This repository accompanies the paper:
Deep Generative Models for Discrete Genotype Simulation
This project implements several deep generative models—including Variational Autoencoders (VAEs), Generative Adversarial Networks (GANs), Wasserstein GANs (WGANs), and Diffusion Models—to simulate synthetic genotype data. We propose model adaptations specifically tailored to the discrete nature of genotype representation and evaluate them across multiple metrics rooted in both quantitative genetics and deep learning.
-
Cow Cohort
- 93484 Holstein cows
- 50161 SNPs across 29 pairs of autosomal chromosomes
- Phenotype: Fat content (FC), represented by Yield Deviation (YD)
-
Human Cohort
- Subsets derived from the UK Biobank
- Used to test the scalability and generalizability of generative models across species and population groups
- Phenotypes: Height and Sex
-
Clone the repository:
git clone https://github.com/SihanXXX/DiscreteGenoGen.git cd DiscreteGenoGen -
Install the dependencies:
pip install -r requirements.txt
-
We strongly recommend you starting with the notebooks in the demo folder. These allow you to use pre-trained generative models to simulate genotype data and compute evaluation metrics.
-
Once you have generated synthetic genotype data, you can try to train generative models from scratch using the corresponding scripts in the models directory.
.
├── demo/ # Demo notebooks to replicate our experiments result (recommended starting point)

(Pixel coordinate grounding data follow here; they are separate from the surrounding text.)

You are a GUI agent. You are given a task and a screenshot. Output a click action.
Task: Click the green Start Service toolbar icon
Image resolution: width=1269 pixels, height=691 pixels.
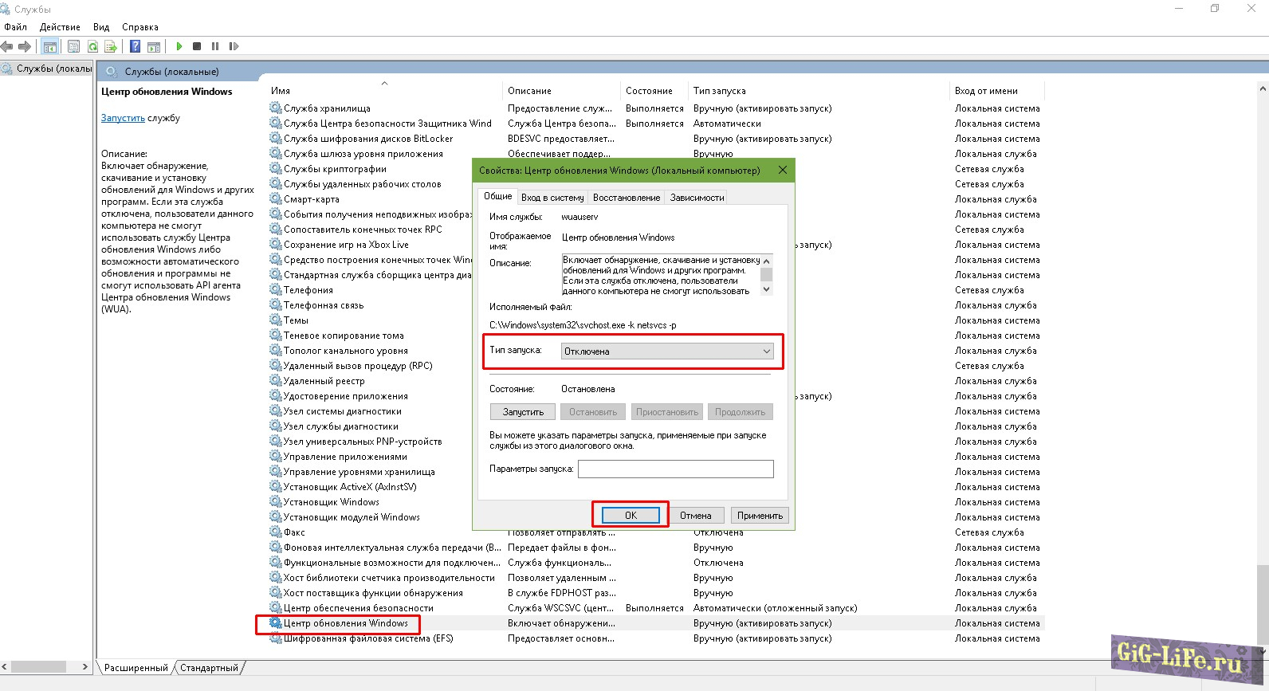pos(179,46)
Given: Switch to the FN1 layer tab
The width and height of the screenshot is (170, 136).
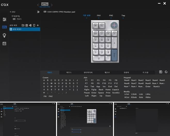Looking at the screenshot, I should click(99, 15).
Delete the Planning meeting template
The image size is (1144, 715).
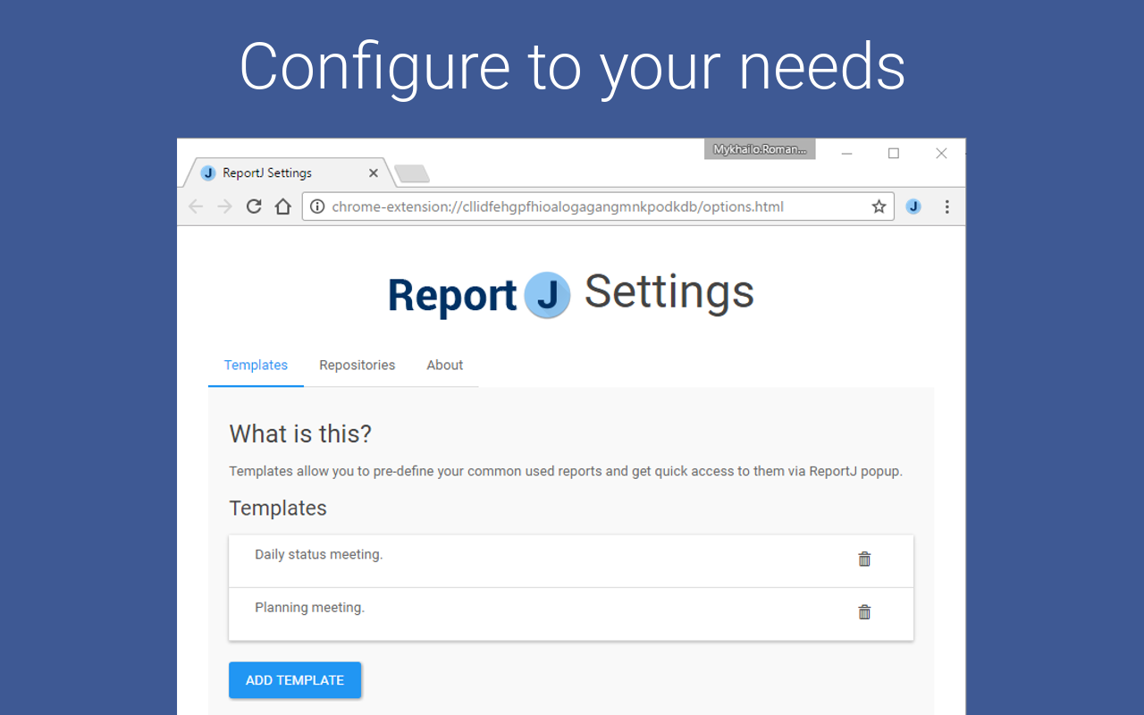pyautogui.click(x=864, y=612)
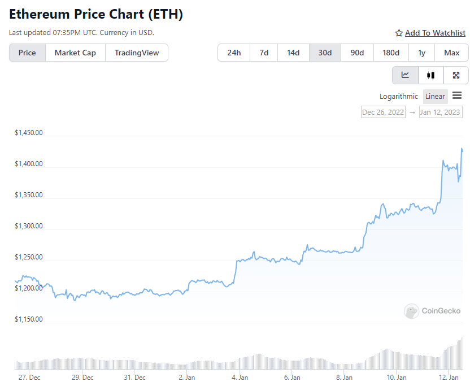Choose the 90d time range
Image resolution: width=470 pixels, height=390 pixels.
(357, 53)
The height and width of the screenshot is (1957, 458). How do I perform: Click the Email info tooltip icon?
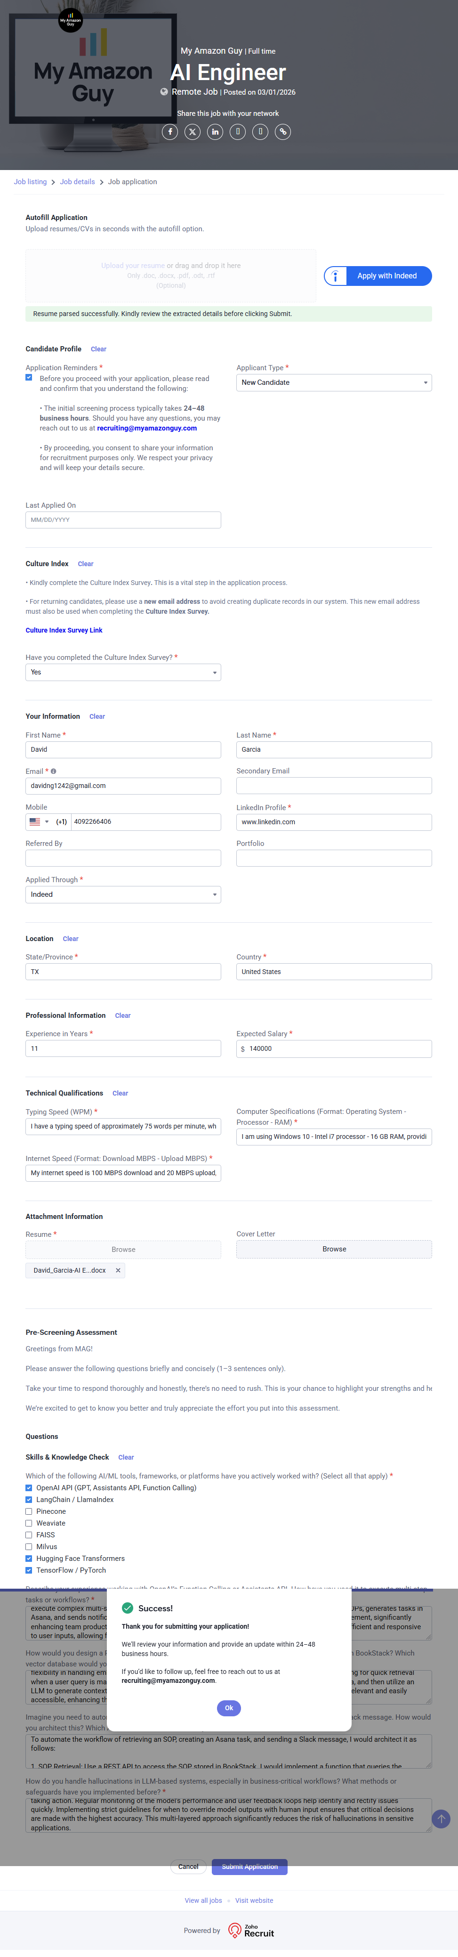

├── figure_data/ # Intermediate data used to generate the figures in the manuscript
├── metadata/ # SNP informations and phenotype example
├── metric/ # Implementation of evaluation metrics for synthetic genotype data
├── metric_analysis_result/ # Analysis results of metric behavior and robustness
├── models/ # Model architectures and training code
├── pca/ # PCA results used as latent representation for diffusion models
├── pheno_prediction/ # Predictive Models for Genotype-to-Phenotype Prediction
├── GenSNP_schema.png
├── LICENSE
├── README.md
├── requirements.txt